SUPPLIED RECORDS
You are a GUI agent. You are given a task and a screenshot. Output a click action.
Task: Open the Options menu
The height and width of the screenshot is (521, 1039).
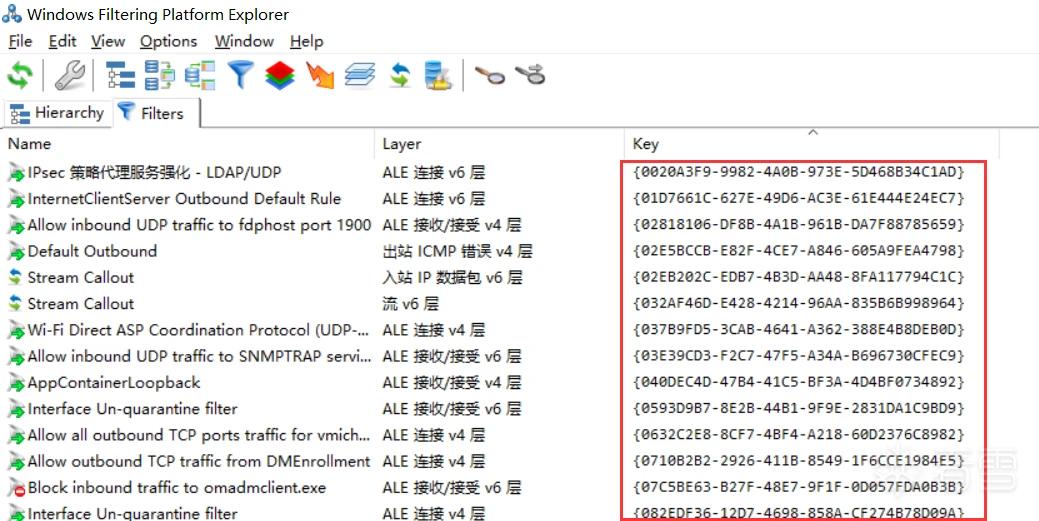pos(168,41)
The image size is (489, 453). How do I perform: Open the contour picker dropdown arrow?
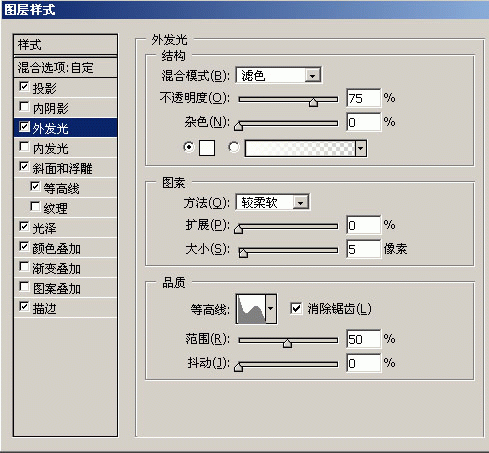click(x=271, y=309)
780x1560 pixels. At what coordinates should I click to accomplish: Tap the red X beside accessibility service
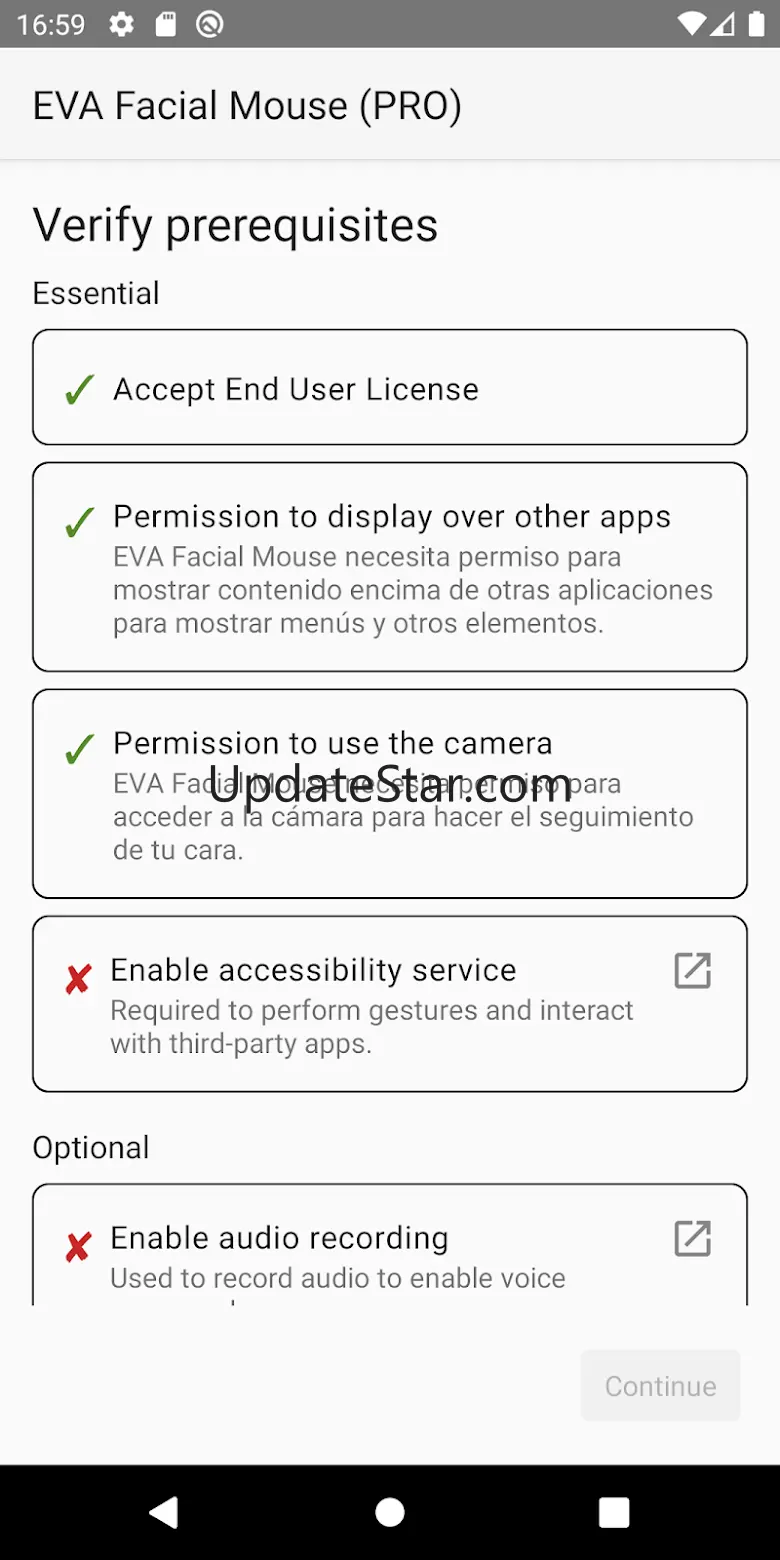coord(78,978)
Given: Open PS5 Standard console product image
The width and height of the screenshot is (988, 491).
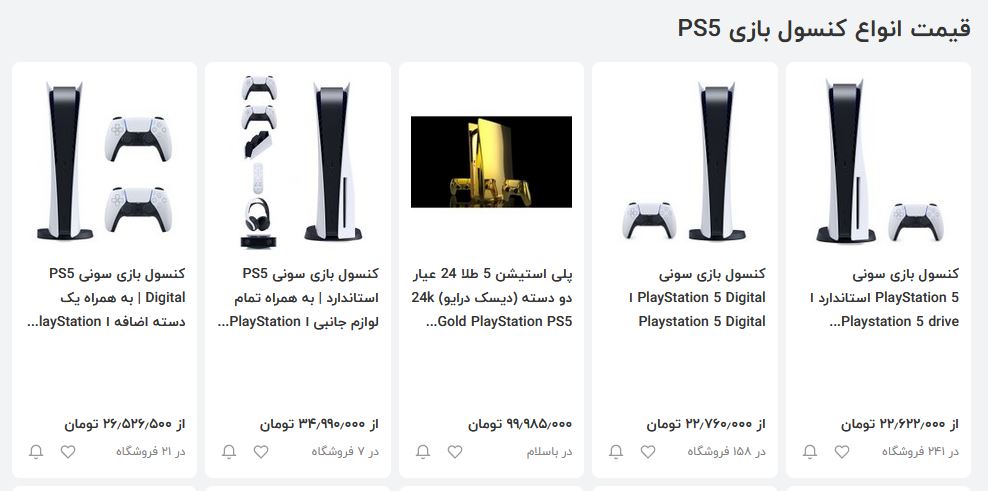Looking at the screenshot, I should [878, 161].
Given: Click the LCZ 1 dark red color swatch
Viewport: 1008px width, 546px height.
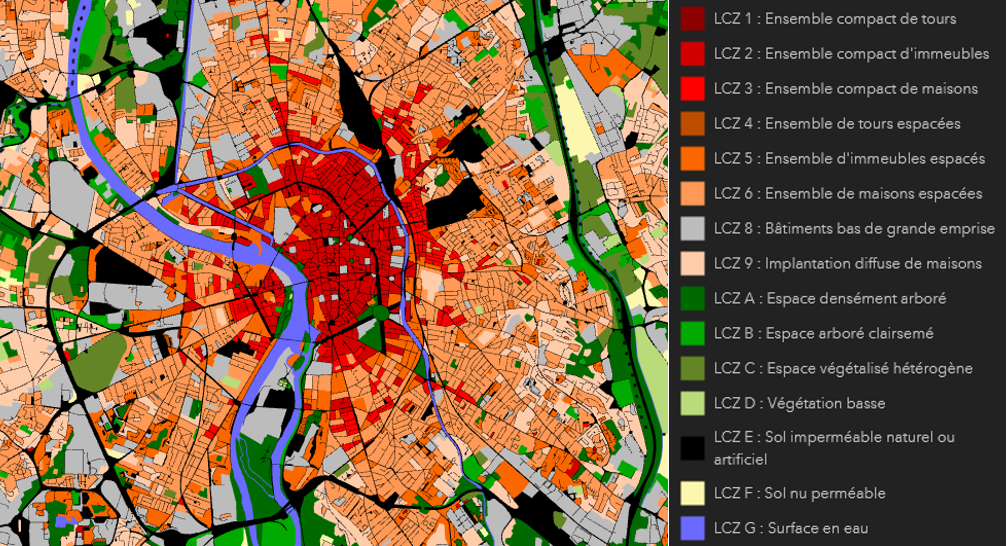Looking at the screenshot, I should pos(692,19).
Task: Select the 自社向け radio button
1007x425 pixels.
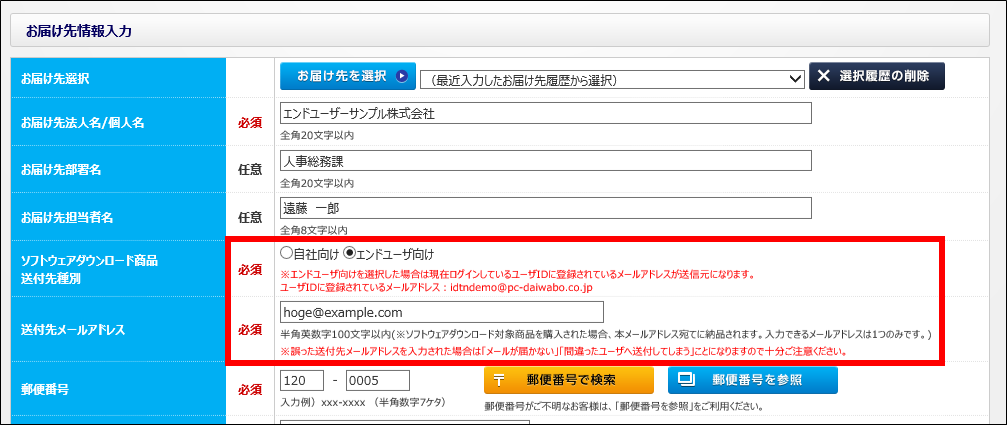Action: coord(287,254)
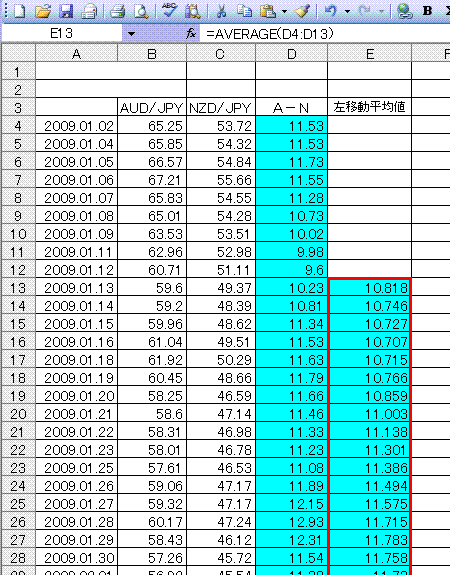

...

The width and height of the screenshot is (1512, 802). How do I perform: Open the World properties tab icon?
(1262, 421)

--

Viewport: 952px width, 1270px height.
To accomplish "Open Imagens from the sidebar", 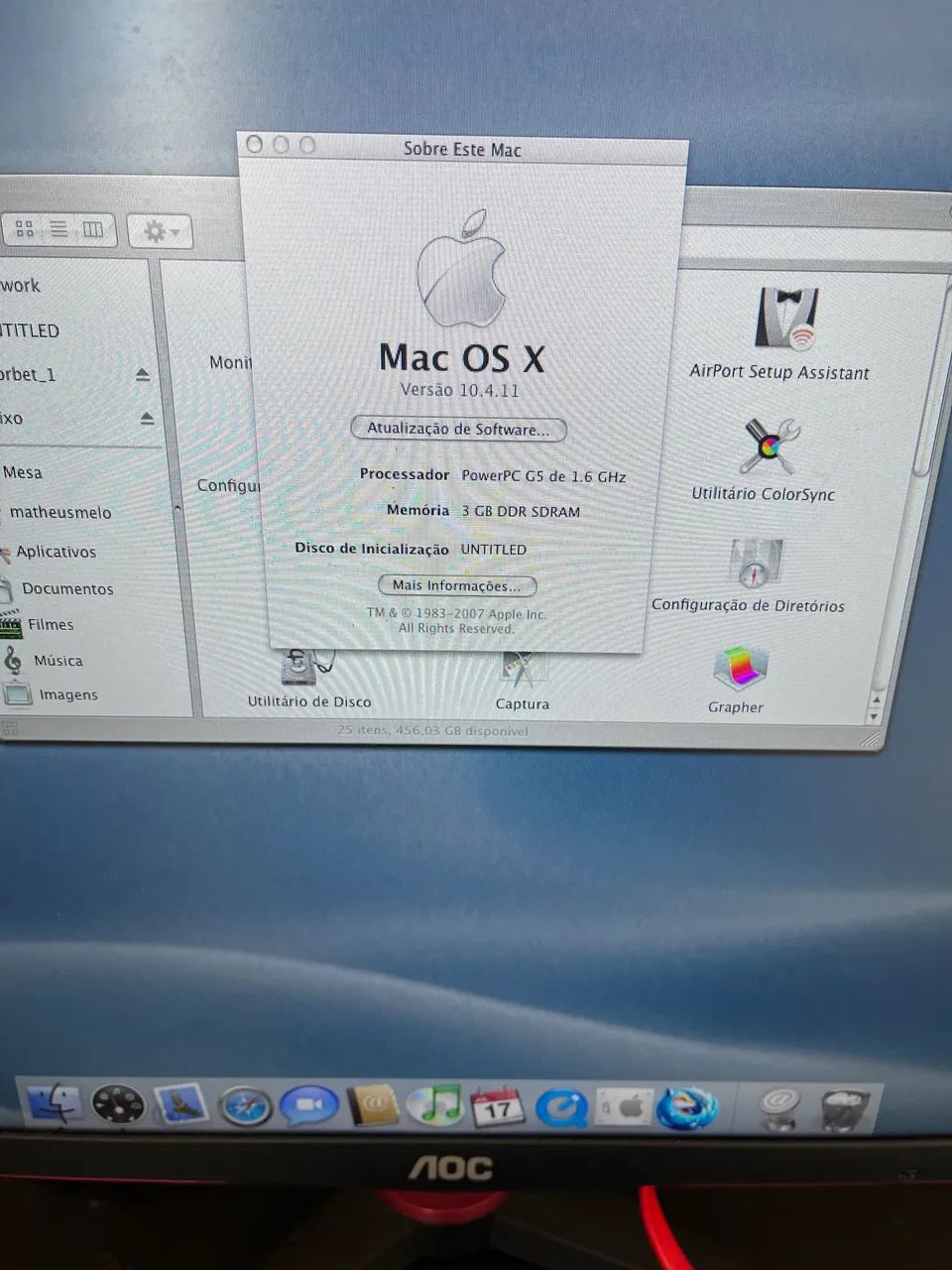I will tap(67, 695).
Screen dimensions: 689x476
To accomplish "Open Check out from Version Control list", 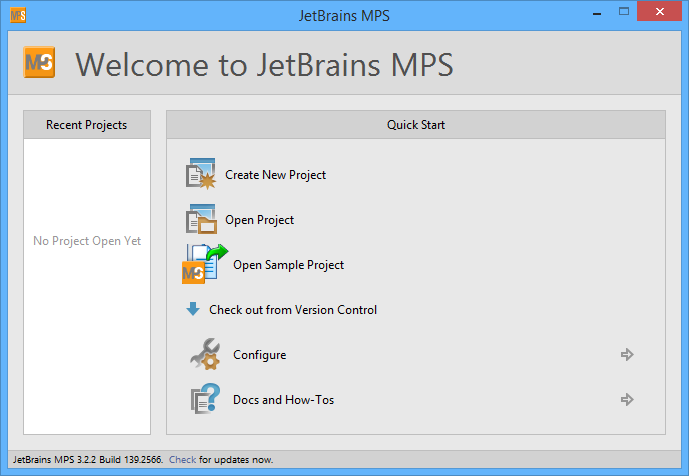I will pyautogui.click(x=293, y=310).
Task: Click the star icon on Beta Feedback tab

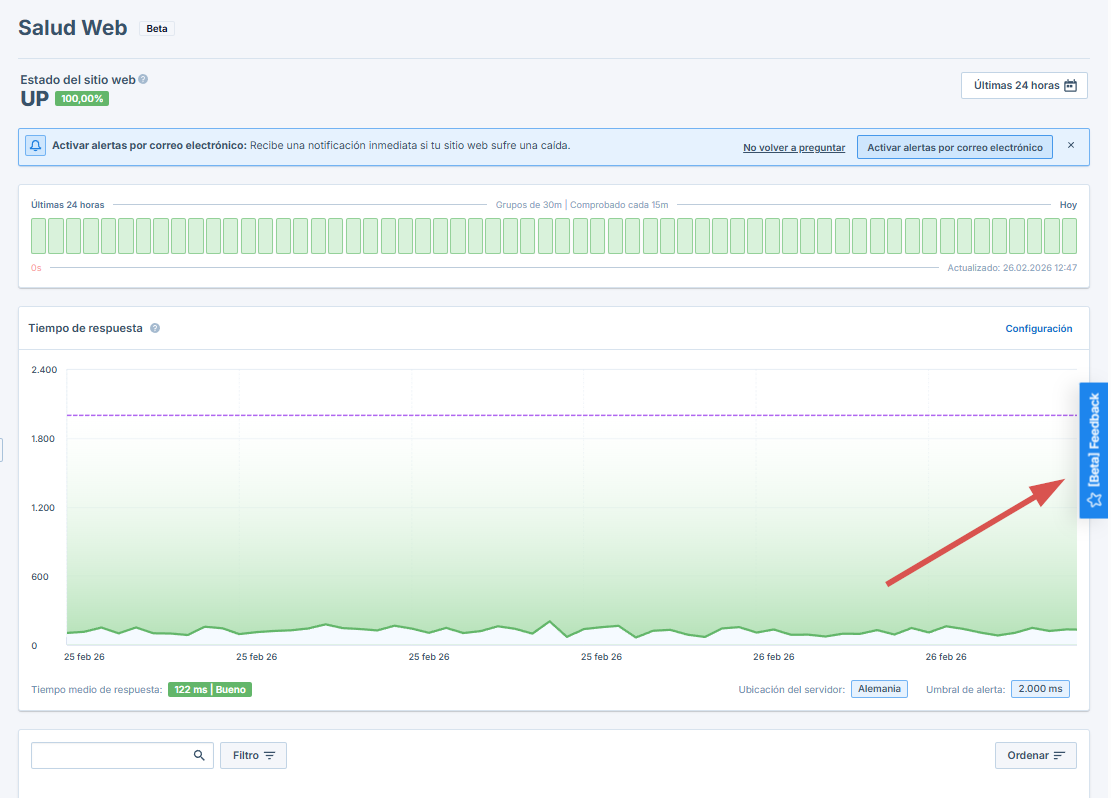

DIRECTIONS FOR THIS TASK
Reproduce word for word, with pictures dropped, only the part of the material above that opens with the line containing "The image size" and closes with the line containing "Given: Click the LCZ 1 dark red color swatch".

REPLY TO THE EXERCISE
The image size is (489, 453). How do I perform: Open the contour picker dropdown arrow?
click(x=271, y=309)
780x1560 pixels. At what coordinates should I click to accomplish: Tap the red X beside accessibility service
coord(78,978)
Given: Open PS5 Standard console product image
The width and height of the screenshot is (988, 491).
Looking at the screenshot, I should [878, 161].
Given: Click the LCZ 1 dark red color swatch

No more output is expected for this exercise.